UPDATE: The brief struggle between Aaron Hernandez's family and the Worcester Medical Examiner over the former NFL player's brain seems to be over.
The medical examiner will release Hernandez's brain to the Boston University CTE, their renowned unit for research, as his family requested.
"The Office of the Chief Medical Examiner is conducting an investigation into the circumstances of Aaron Hernandez’s death, which may require further analysis of his body," the Secretary of Public Safety and Security said in a statement as reported by TMZ Sports. "Once that is complete the brain will be released to Boston University. No one is going to stand in the way of the family’s wishes for Boston University to have Aaron Hernandez’s brain."
ESPN additionally reported that the decision to release Hernandez's brain was made promptly after his lawyer, Jose Baez, claimed that the medical examiner was "illegally" holding onto it.
Hernandez's family wants to know if he was suffering from CTE and hopes that a thorough examination could possibly help other families.
PREVIOUSLY: Considering Aaron Hernandez's history, the former NFL star would be an ideal candidate to be tested for chronic traumatic encephalopathy (CTE), the degenerative brain disease posthumously diagnosed in people who suffered concussions and head trauma, including many late football players.
And that's what the family of the former New England Patriots' tight end wants to do with his brain following his apparent suicide yesterday morning.

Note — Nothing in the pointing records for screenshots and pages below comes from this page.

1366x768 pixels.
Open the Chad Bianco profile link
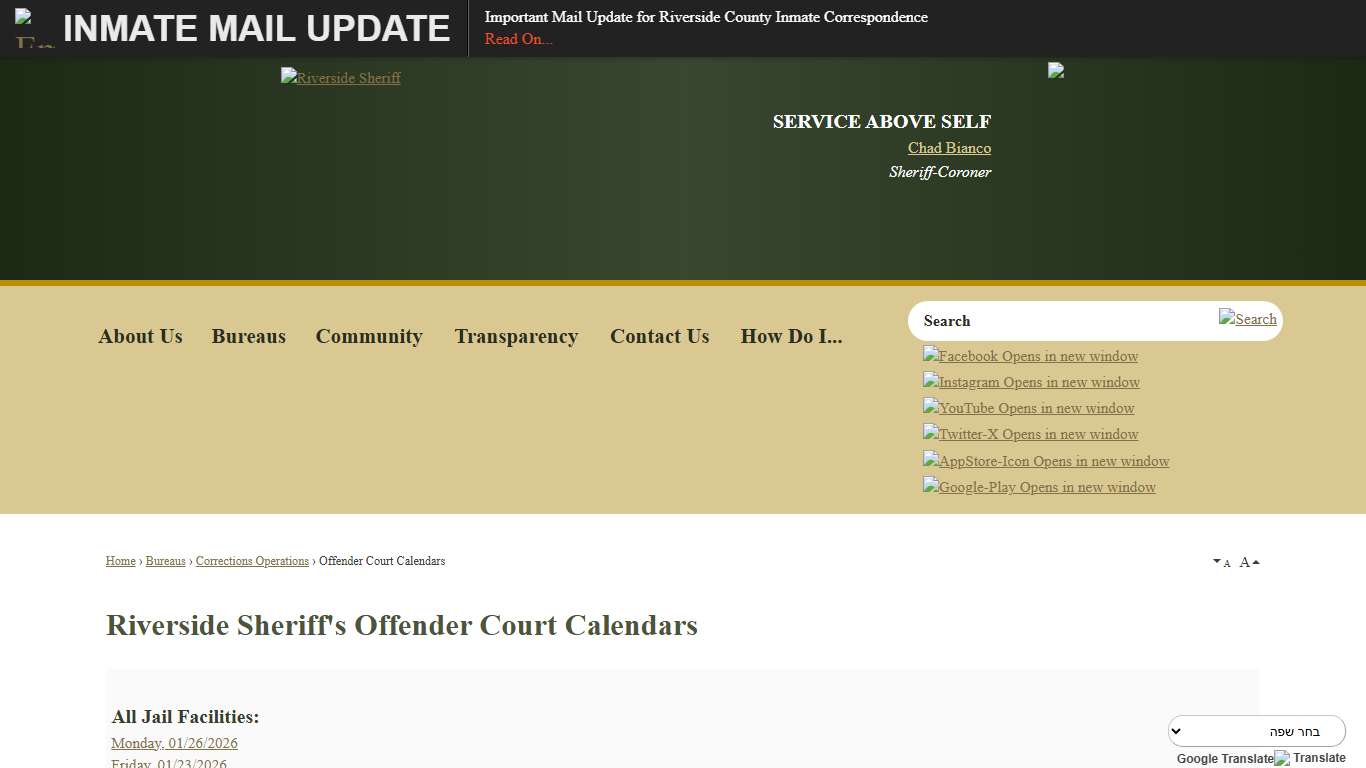point(948,147)
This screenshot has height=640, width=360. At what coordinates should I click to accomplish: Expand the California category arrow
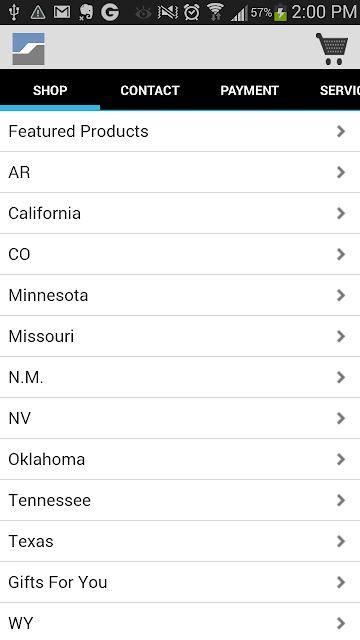click(341, 213)
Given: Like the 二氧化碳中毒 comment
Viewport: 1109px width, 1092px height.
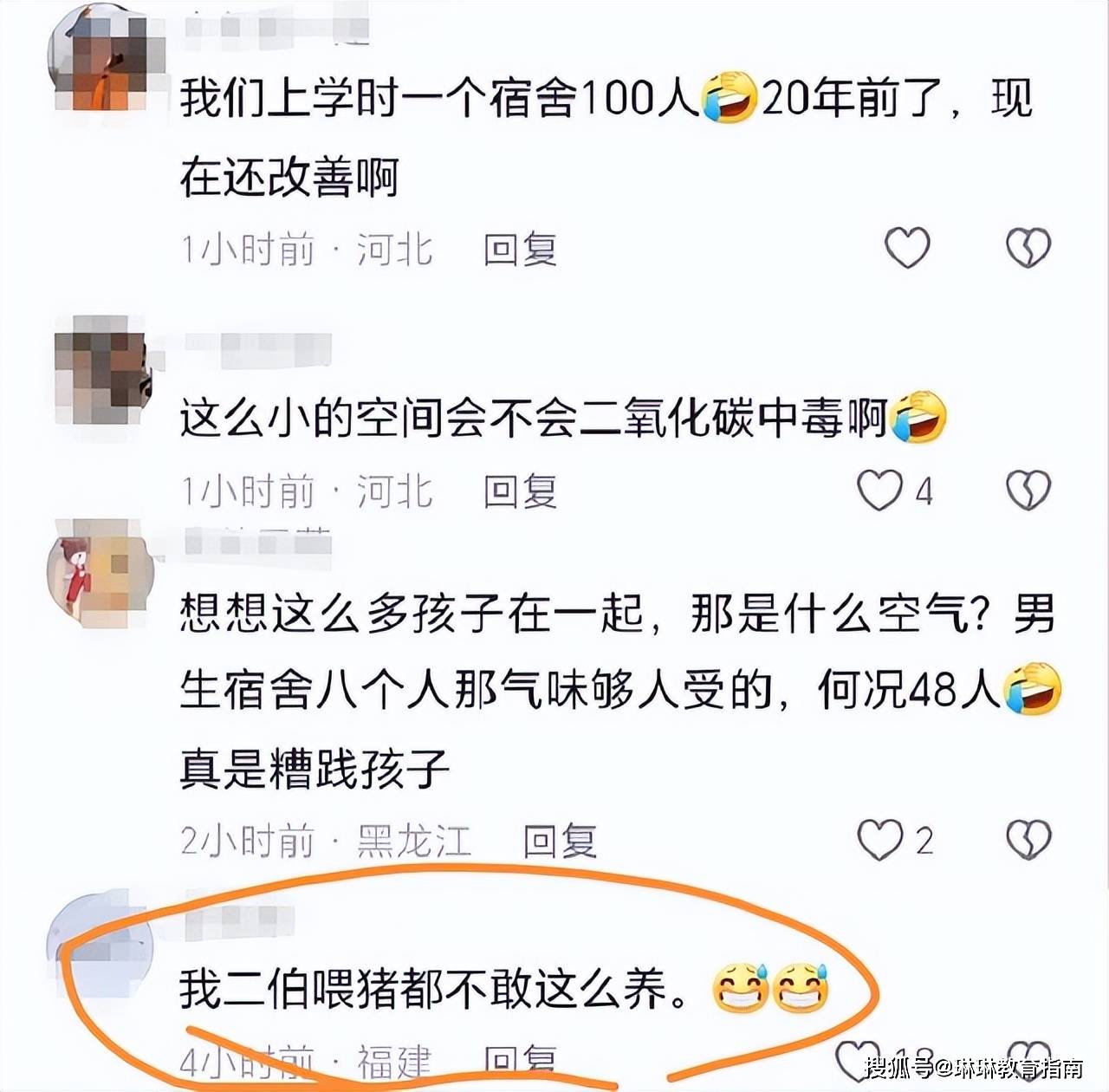Looking at the screenshot, I should tap(880, 491).
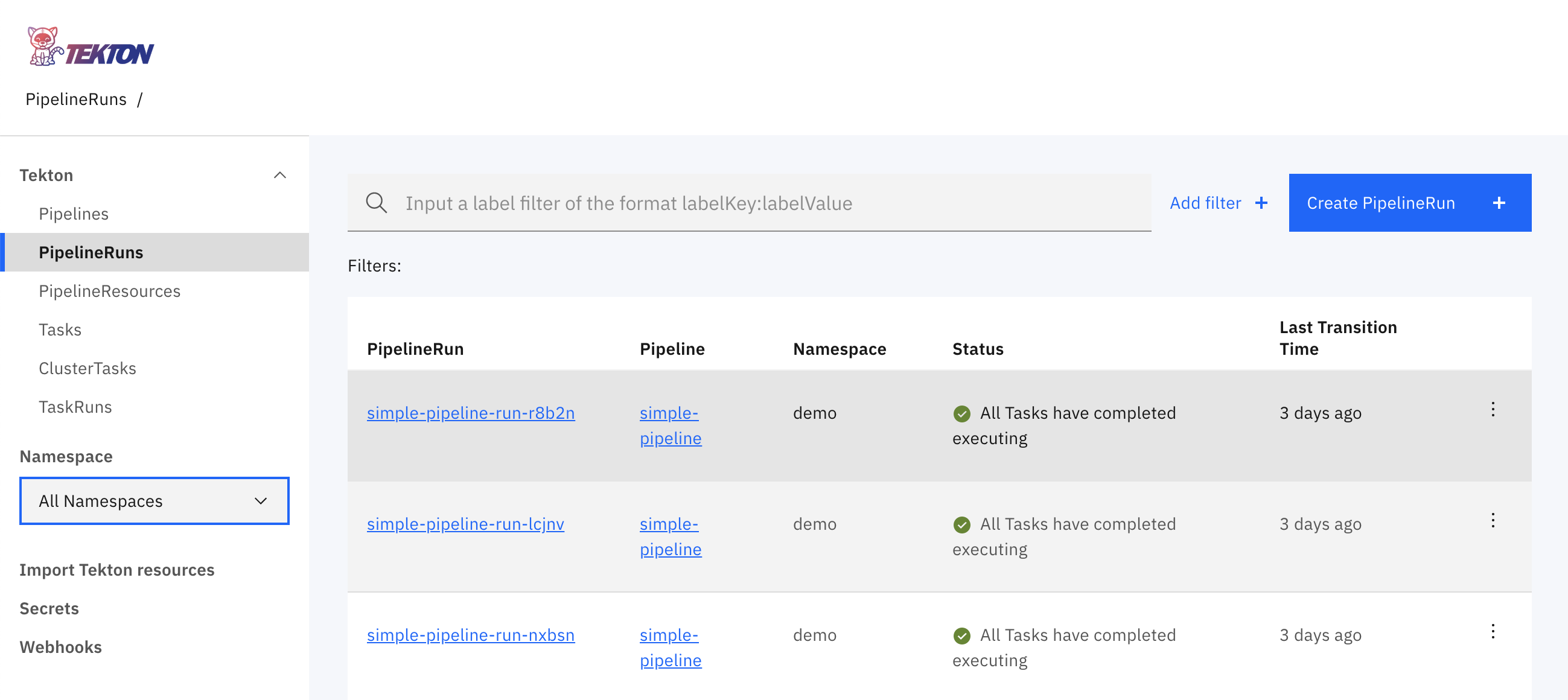This screenshot has height=700, width=1568.
Task: Click the green success status icon on r8b2n row
Action: click(961, 413)
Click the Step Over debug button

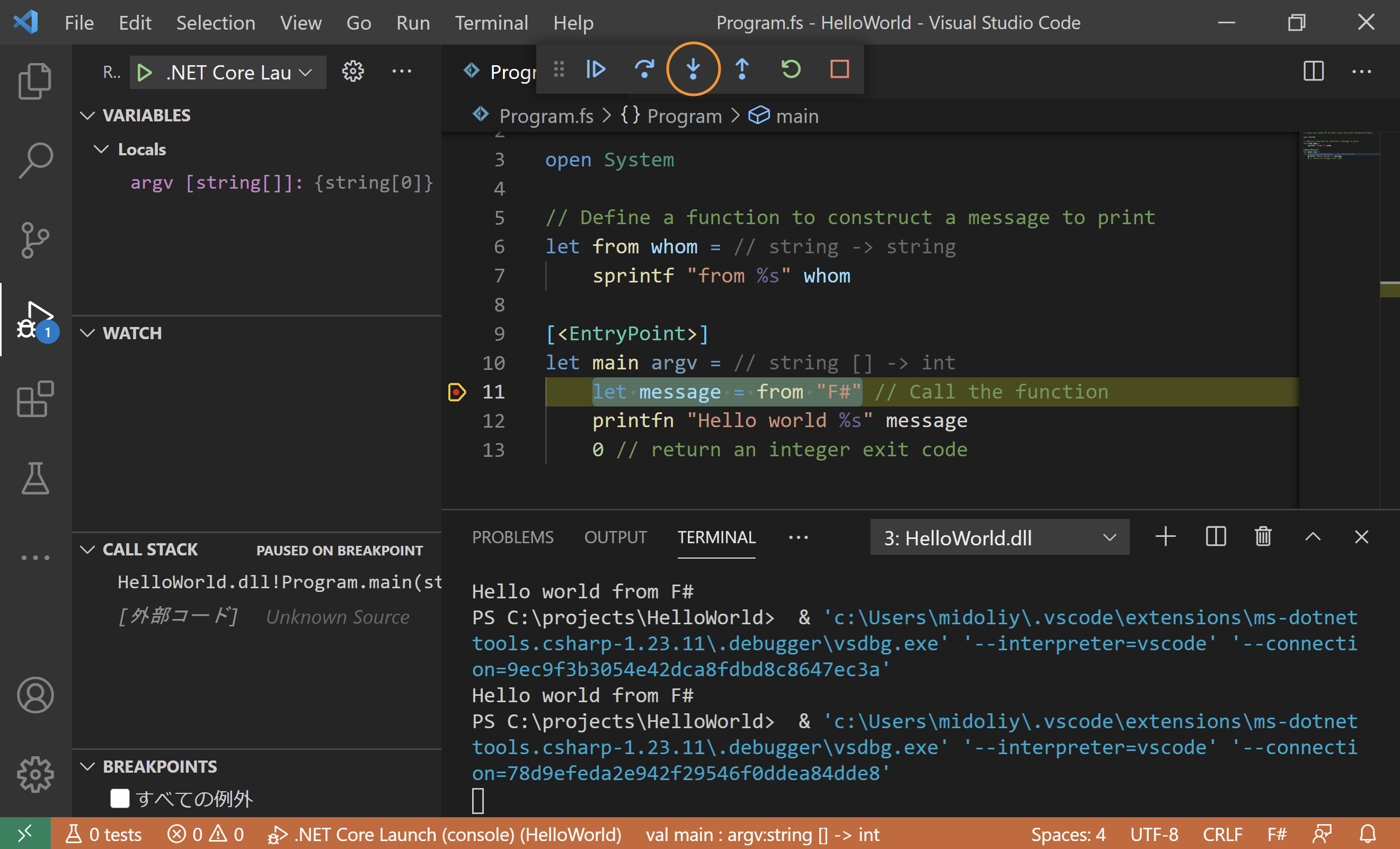click(x=644, y=69)
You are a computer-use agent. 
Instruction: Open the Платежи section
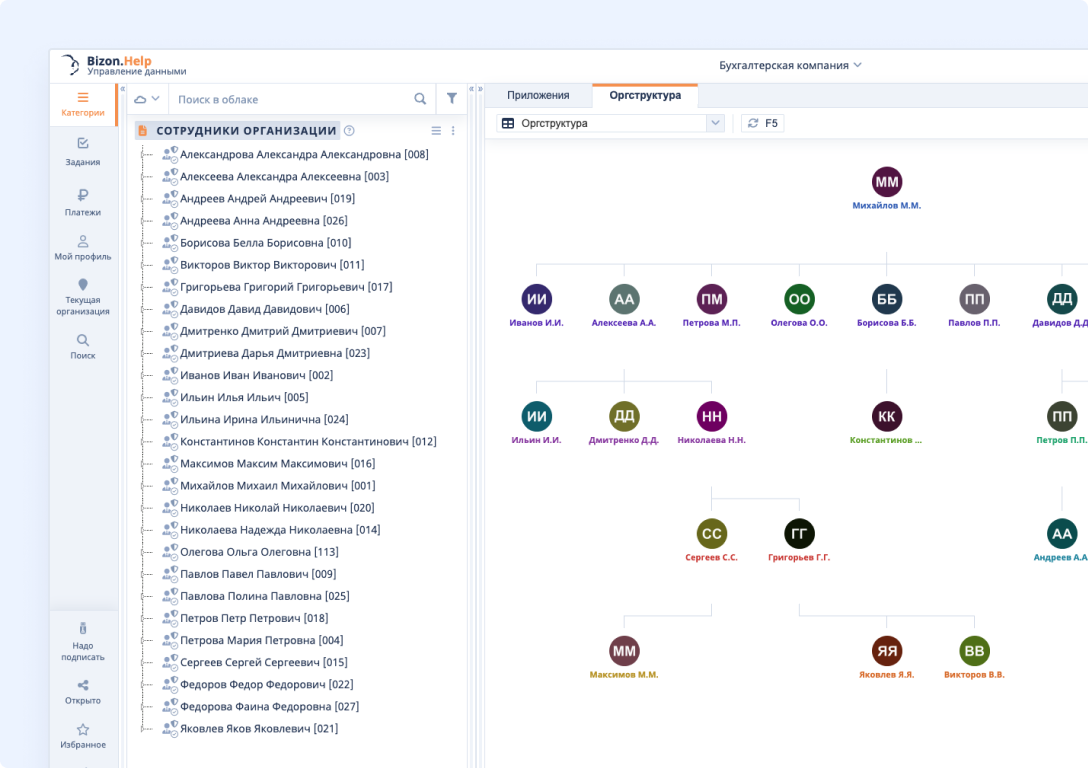[83, 203]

But they're currently unable to do that, as Hernandez's lawyer, Jose Baez, told The Boston Globe today that the Worcester Medical Examiner is "illegally" holding his brain. Baez claims that the medical examiner reneged on its agreement with Hernandez's family of releasing the brain to Boston University's renowned CTE unit for testing and research.
"It is our position that they're holding Aaron Hernandez's brain illegally," Baez said. "They have released the body and withheld Aaron's brain. There's a fixing procedure in order to take the specimens and it is their position that they're going to be the ones to do the fixing procedure."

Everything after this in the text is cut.